SUPPLIED PASSAGE:
++++++++
- Different Types of Owner Architect Agreements

2m 14s

In this ARE 5.0 Project Management Exam Prep course you will learn about the topics covered in the ARE 5.0 PjM exam division. A complete and comprehensive curriculum, this course will touch on each of the NCARB objectives for the ARE 5.0 Project Management Exam.

Instructor Mike Newman will discuss issues related to office standards, development of project teams and overall project control of client, fee and risk management.

When you are done with this course, you will have a thorough understanding of the content covered in the ARE 5.0 Project Management Exam including quality control, project team configuration and project scheduling.

My name is Jon Hall. I'm a principal and project manager here at GGLO Design in Seattle, Washington. Today I'm gonna be talking with you about how we do project management at GGLO. The types of owner-architect agreements we often use, again, they range depending on the scope and scale of the projects. For a smaller project, we may use a letter of agreement, like this, which is a sort of a letter describing the scope of work, describing the schedule, and describing the fee. Usually for smaller projects, that's what we'll do.
++++++++
ENTRIES SHOWN:
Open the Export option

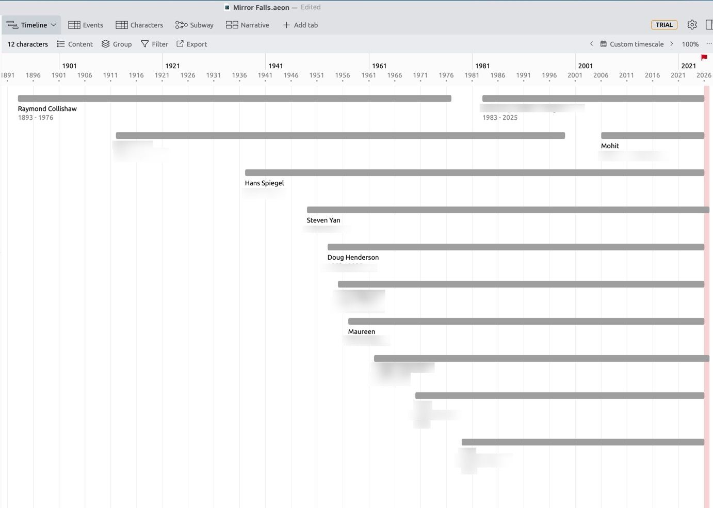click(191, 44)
++++++++
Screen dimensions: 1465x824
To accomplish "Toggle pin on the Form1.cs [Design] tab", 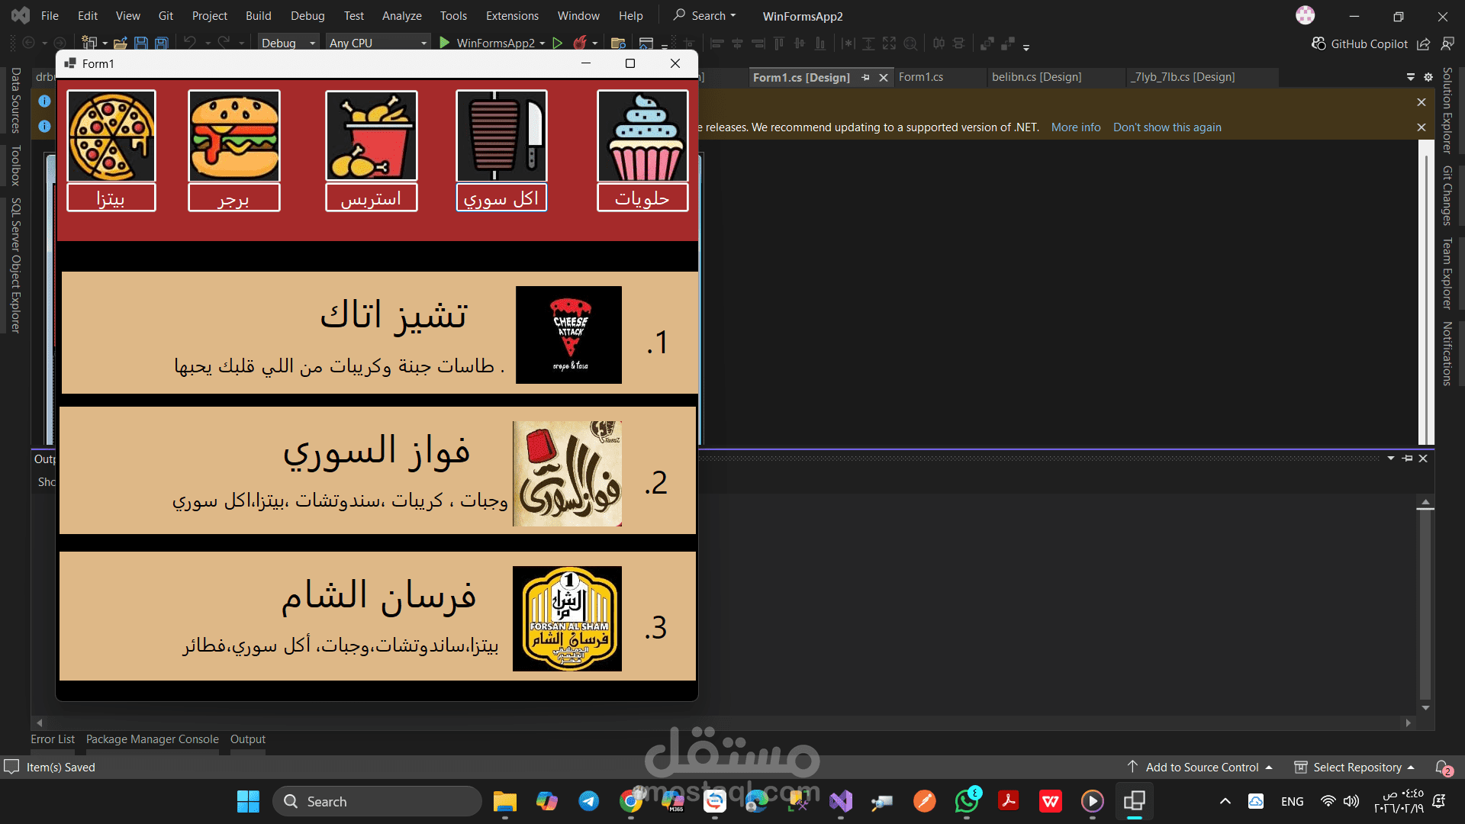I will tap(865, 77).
++++++++
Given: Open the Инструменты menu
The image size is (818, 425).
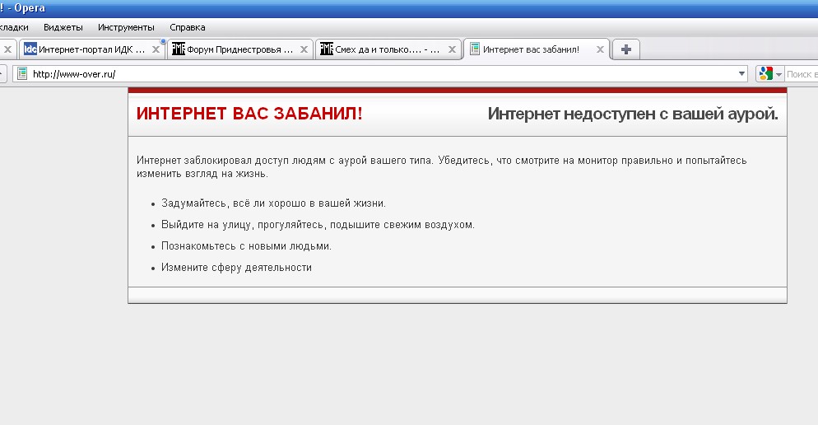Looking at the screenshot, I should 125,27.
++++++++
TASKS AND EXERCISES:
**a.** Print, word for word, the portion of the ARE 5.0 Project Management course passage that opens with the words containing "My name is Jon" and closes with "what we'll do.".
**b.** Extend the ARE 5.0 Project Management course passage, writing what comes after its final sentence.

RESULTS FOR EACH TASK:
**a.**
My name is Jon Hall. I'm a principal and project manager here at GGLO Design in Seattle, Washington. Today I'm gonna be talking with you about how we do project management at GGLO. The types of owner-architect agreements we often use, again, they range depending on the scope and scale of the projects. For a smaller project, we may use a letter of agreement, like this, which is a sort of a letter describing the scope of work, describing the schedule, and describing the fee. Usually for smaller projects, that's what we'll do.

**b.**
Or for the first phases of a project that is just getting underway. As we move into the larger projects, we may use an AIA agreement, like this. This is a B109 for a multi-family project. This is, again, for larger projects, more complex, and with more risk and more liability for those types of projects. Sometimes we'll also partner with contractors for design-build agreements, the DBIA contracts, are something that we also use.

Generally, we'll start out with a draft of these contracts. Our team will develop them based on our past experience. Then we'll deliver them to the owner. They will often, then, make comments that they may have, they may review that with their legal team and come back with additional input. Then once we have a semi-final version, we will review that with our legal team, just to make sure that everything matches up with our insurance requirements, matches up with our liability, and all of our risk is appropriately covered.

Then we'll issue a final that is signed by the owner and signed by the architect, and we move on into documentation.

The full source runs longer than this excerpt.